Una posizione radicalmente opposta a quella dei sostenitori delle e. di
base è espressa dai cosiddetti sociocostruzionisti, per i quali le e.
non vanno intese come entità biologicamente determinate, ma come
costruzioni sociali. In questa prospettiva, R. Harré ha sostenuto che
le e. possono essere comprese solo in rapporto all’ordine culturale. B.
Rimé, con le sue ricerche degli anni 1990 sulla condivisione sociale
delle e., ha inoltre mostrato che le e. non sono fenomeni
intraindividuali di breve durata: possono mantenersi a lungo nella
memoria dei singoli individui e anche a livello sociale, attraverso la
condivisione dei ricordi emotivi. Le e. sono spesso associate a brusche
violazioni delle aspettative e delle credenze dell’individuo.
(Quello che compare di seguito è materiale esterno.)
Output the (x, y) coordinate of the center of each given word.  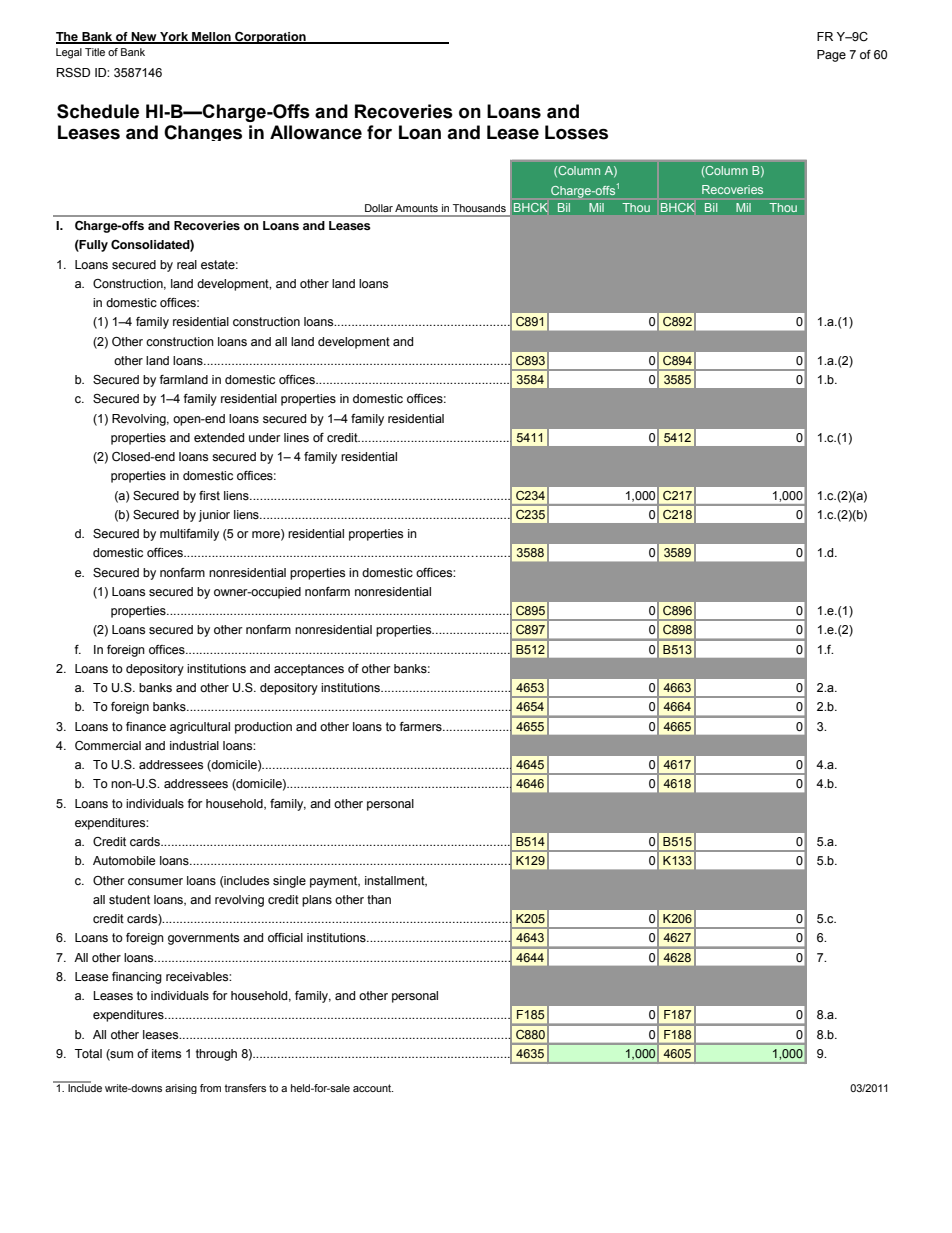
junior (214, 516)
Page (831, 56)
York (174, 37)
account (373, 1088)
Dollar (379, 208)
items (166, 1054)
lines (296, 438)
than (379, 899)
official (285, 937)
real (187, 264)
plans (317, 901)
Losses (576, 132)
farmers (421, 727)
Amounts (416, 208)
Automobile (124, 860)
Comportano frequentemente una perturbazione dell’equilibrio anche nelle
relazioni interpersonali, sollecitando una comunicazione finalizzata al
ristabilimento dei rapporti interrotti. Per questi motivi, la frequente
riattivazione di ricordi legati alle e. non avviene soltanto in forma
intraindividuale, ma soprattutto in forma interpersonale. Altri
studiosi, come J.W. Pennebaker, sviluppando una linea di ricerca
simile, hanno mostrato gli effetti della condivisione sociale delle e.
sulla sofferenza psichica e biologica dell’individuo.
L’idea che le e. possano essere considerate costruzioni sociali emerge
anche da molte indagini antropologiche recenti che evidenziano inoltre
la valenza sociale e la dimensione pubblica delle stesse. M. Rosaldo ha
definito le e. «pensieri iscritti nel corpo» e ha potuto verificare,
durante le indagini sul campo presso i cacciatori e orticoltori Ilongot
delle Filippine, come esse abbiano una forte valenza comunicativa
comprensibili solo all’interno di uno specifico contesto culturale. Per
C. Lutz e L. Abu-Lughod le e. rappresentano dispositivi culturali che
danno forma a discorsi sociali localmente determinati dai quali
emergono teorie locali sulle e. e concetti specifici di emozione.